» **TASK REQUIREMENTS**:
**1)** According to the Edgar Foshee biography, in what year did he retire from the United States Army?
**2)** Rewrite the Edgar Foshee biography starting with "Sergeant Major Edgar" and going on through "Viet Cong agents.", substituting "field medic" for "combat medic".

» **TEXT UNDER STUDY**:
· · · ·
- Allegiance: United States
- Branch: United States Army
- Rank: Serjeant Major
- Conflicts: Vietnam War

= Edgar Foshee =

American activist

Sergeant Major Edgar Foshee, a devout anti-communist, served as a combat medic in the U.S. Army Special Forces. His former wife Thuong Nguyen Cuc Foshee was held without formal charge by the government of Vietnam starting in September 2005. She was eventually convicted of terrorism and returned to the United States in November 2006 after her early release for medical problems.

==Biography==
In 1974, he retired from the United States Army, and later retired as an agent from the Central Intelligence Agency (CIA). He had served in Vietnam with both organizations, assisting the South Vietnamese government against the Communist North Vietnamese Army and their Viet Cong agents.

He owned a construction company until 1980, and retired with his wife to Florida.

On April 30, 1995, he was appointed Chairman of the International Committee of an exiled anti-communist organization known as The Government of Free Vietnam.

==Quotes==
- "I do hope that the Vietnamese Community Abroad quickly identifies the malicious motive of the Viet Cong."
- "Vietnam is sending out secret agents to disrupt the motivation of the Vietnamese Community Abroad."
- "Mr Nguyen Huu Chanh and the Government of Free Vietnam are motivated individuals determined to fight against the VCs to the end."
· · · ·
» **EXTRACTED MATERIAL**:

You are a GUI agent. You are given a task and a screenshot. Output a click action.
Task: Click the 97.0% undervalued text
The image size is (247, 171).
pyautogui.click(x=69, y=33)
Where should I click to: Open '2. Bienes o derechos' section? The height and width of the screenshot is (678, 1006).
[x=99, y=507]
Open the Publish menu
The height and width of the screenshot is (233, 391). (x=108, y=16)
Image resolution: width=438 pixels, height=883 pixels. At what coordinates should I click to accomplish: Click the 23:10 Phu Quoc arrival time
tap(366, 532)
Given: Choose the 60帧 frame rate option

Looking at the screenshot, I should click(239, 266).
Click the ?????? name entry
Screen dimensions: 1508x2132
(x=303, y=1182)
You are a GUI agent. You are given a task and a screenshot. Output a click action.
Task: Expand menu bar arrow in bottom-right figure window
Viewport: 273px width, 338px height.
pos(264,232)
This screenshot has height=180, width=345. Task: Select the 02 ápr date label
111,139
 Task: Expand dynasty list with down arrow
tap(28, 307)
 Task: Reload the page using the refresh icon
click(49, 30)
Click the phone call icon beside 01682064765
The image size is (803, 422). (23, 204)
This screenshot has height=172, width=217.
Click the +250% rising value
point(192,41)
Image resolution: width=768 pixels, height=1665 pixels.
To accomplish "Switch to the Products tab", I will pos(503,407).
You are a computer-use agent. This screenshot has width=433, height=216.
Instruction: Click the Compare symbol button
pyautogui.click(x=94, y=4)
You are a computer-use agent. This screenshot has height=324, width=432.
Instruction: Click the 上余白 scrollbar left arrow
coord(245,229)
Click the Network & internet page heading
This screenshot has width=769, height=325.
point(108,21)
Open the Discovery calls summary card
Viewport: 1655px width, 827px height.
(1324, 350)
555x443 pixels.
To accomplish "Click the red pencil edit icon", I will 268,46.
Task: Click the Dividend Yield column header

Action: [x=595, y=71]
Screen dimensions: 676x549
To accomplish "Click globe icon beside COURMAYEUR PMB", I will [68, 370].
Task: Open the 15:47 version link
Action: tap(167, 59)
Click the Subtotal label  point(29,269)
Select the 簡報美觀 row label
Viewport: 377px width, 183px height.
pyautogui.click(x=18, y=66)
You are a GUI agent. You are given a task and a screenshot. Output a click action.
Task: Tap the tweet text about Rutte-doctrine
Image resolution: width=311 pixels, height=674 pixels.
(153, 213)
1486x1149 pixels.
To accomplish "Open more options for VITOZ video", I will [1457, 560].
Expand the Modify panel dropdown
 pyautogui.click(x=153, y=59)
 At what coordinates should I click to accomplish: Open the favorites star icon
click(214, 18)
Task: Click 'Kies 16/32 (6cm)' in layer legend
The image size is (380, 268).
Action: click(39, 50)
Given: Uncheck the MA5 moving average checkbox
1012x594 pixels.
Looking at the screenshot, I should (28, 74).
· · · ·
» **ANSWER SECTION**:
**1)** 1974

**2)**
Sergeant Major Edgar Foshee, a devout anti-communist, served as a field medic in the U.S. Army Special Forces. His former wife Thuong Nguyen Cuc Foshee was held without formal charge by the government of Vietnam starting in September 2005. She was eventually convicted of terrorism and returned to the United States in November 2006 after her early release for medical problems.

==Biography==
In 1974, he retired from the United States Army, and later retired as an agent from the Central Intelligence Agency (CIA). He had served in Vietnam with both organizations, assisting the South Vietnamese government against the Communist North Vietnamese Army and their Viet Cong agents.